SUPPLIED INFORMATION:
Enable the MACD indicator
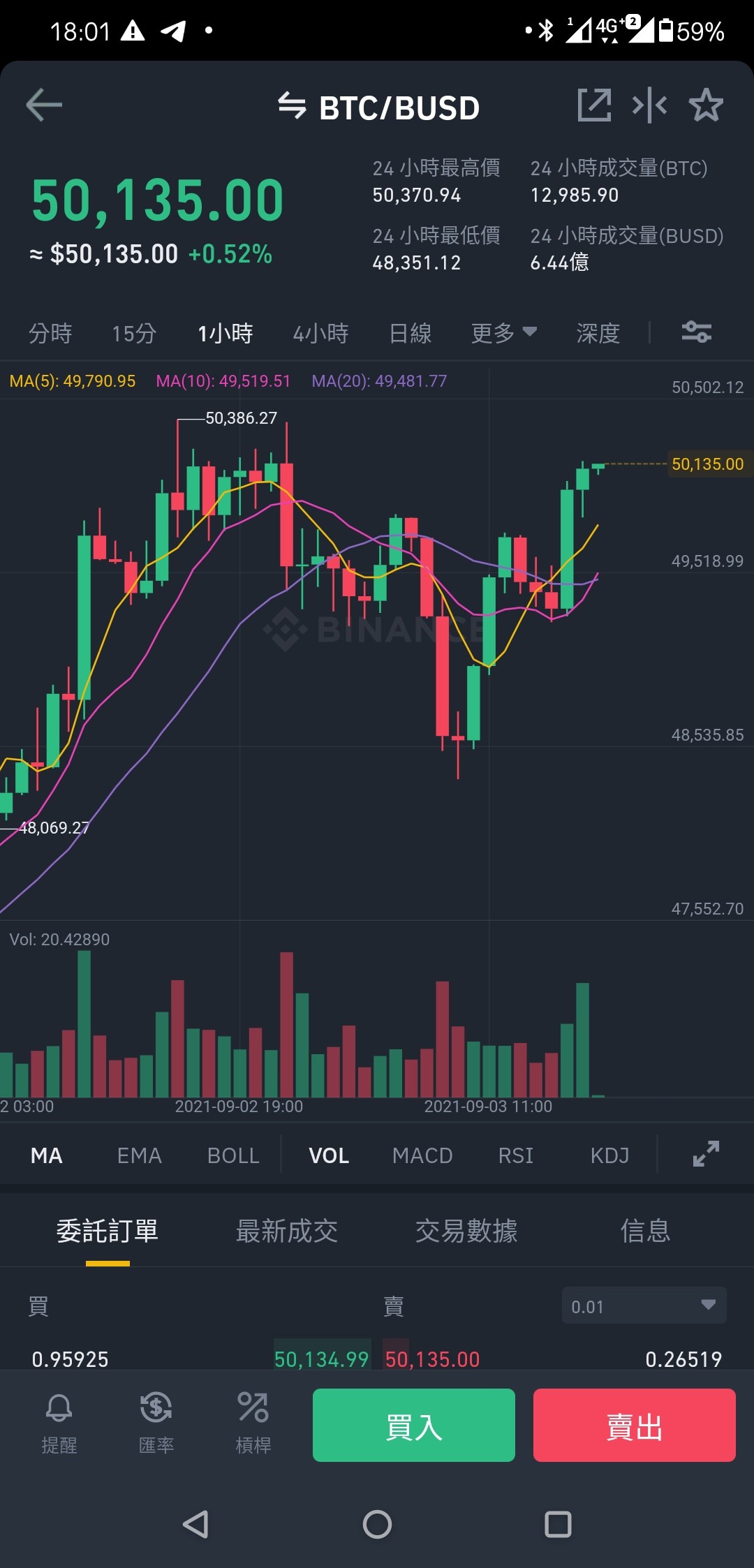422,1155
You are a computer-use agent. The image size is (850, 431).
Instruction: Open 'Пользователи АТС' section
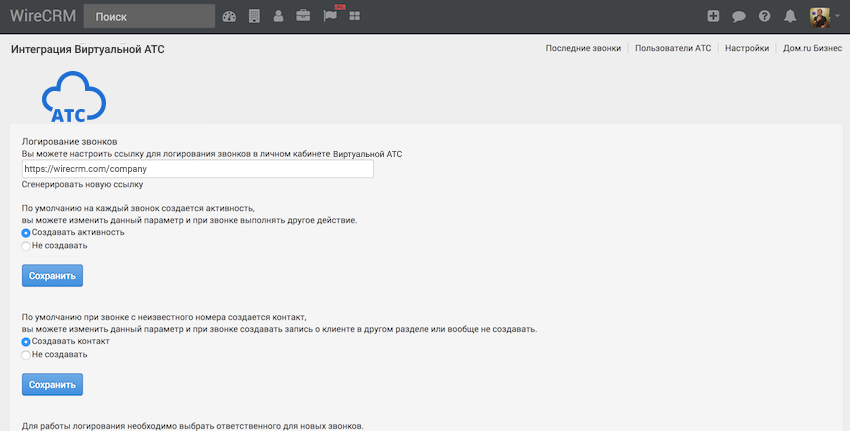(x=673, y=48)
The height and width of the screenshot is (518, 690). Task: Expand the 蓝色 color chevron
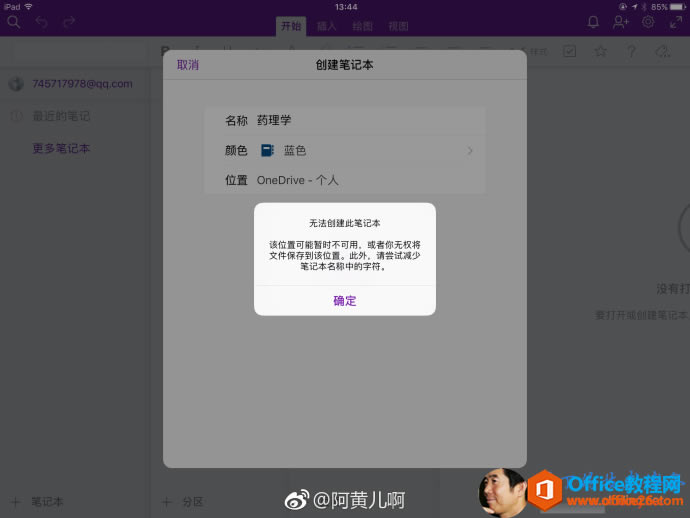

INSTRUCTIONS FOR THE TASK:
No pictures should appear in the copy. Reproduce exactly the lines from the line containing "You are a computer-use" through the last line of the data, inclusive.

ANSWER TO THIS PROBLEM:
You are a computer-use agent. The image size is (850, 431).
Instruction: Open 'Пользователи АТС' section
(x=673, y=48)
The height and width of the screenshot is (518, 690). Task: Expand the 蓝色 color chevron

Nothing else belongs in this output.